═════ Records to process

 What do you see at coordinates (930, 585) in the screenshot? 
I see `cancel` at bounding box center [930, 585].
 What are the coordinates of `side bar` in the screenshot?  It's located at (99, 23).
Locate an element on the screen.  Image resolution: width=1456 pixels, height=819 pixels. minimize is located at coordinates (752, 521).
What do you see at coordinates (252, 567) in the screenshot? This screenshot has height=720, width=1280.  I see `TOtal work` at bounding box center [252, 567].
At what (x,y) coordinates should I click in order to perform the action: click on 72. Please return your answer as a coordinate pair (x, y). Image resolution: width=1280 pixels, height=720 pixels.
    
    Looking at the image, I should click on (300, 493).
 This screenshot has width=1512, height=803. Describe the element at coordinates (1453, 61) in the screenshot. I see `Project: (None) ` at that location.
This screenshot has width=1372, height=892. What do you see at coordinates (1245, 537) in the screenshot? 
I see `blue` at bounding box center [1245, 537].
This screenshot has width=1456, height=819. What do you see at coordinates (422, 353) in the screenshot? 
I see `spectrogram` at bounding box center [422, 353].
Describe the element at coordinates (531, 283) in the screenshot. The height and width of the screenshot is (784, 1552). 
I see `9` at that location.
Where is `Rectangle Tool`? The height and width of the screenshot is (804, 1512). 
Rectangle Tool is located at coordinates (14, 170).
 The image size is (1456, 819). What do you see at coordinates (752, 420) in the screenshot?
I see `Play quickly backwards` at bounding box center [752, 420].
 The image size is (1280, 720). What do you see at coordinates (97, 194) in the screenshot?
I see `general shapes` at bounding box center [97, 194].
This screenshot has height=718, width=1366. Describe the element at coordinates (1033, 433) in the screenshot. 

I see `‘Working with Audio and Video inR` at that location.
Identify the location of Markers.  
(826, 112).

══════════

- _Goal_: Put into a numbered list the lines from the one containing "This screenshot has height=718, width=1366." through the end of the records, leaving out blank lines.

- _The answer_:
1. This screenshot has height=718, width=1366. Describe the element at coordinates (1033, 433) in the screenshot. 
2. I see `‘Working with Audio and Video inR` at that location.
3. Identify the location of Markers.  
4. (826, 112).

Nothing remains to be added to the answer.